§ SOURCE EXCERPT
____
SklearnDataset¶
SklearnDataset
¶
Wrapper for scikit-learn compatible data providing factrainer-compatible interface.
This class wraps feature matrix and target vector to provide a consistent
interface for cross-validation and data manipulation within the factrainer
framework. It supports multiple data formats including numpy arrays, pandas
DataFrames/Series, and polars DataFrames/Series.
This dataset is passed to the train
and predict
methods of
SingleModelContainer
and CvModelContainer
when using scikit-learn models.
Attributes:
Name | Type | Description |
---|---|---|
X |
MatrixLike
|
Feature matrix. Can be a numpy array, pandas DataFrame, or polars DataFrame. |
y |
VectorLike | None
|
Target vector. Can be a numpy array, pandas Series, polars Series, or None. |
Examples:
>>> import numpy as np
>>> from factrainer.sklearn import SklearnDataset
>>> # Create from numpy arrays
>>> X = np.random.randn(100, 10)
____
§ PROVIDED DATA
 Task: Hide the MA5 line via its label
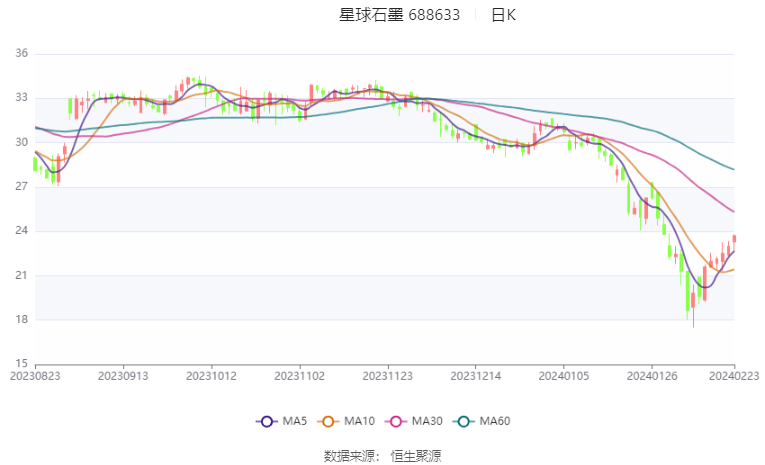[295, 421]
____
§ COMPLETE THE FOLLOWING
- a) According to the SklearnDataset documentation, why does the class wrap the feature matrix and target vector? Answer in one to three sentences.
- b) Pick up the SklearnDataset documentation after its last line and continue writing it.

§ RESPONSES IN ORDER
- a) The class wraps the feature matrix and target vector to provide a consistent interface for cross-validation and data manipulation within the factrainer framework.

- b)
>>> y = np.random.randn(100)
>>> dataset = SklearnDataset(X=X, y=y)
>>> # Create without target
>>> dataset = SklearnDataset(X=X)
>>> # Create from pandas
>>> import pandas as pd
>>> df = pd.DataFrame(X, columns=[f"feature_{i}" for i in range(10)])
>>> target = pd.Series(y, name="target")
>>> dataset = SklearnDataset(X=df, y=target)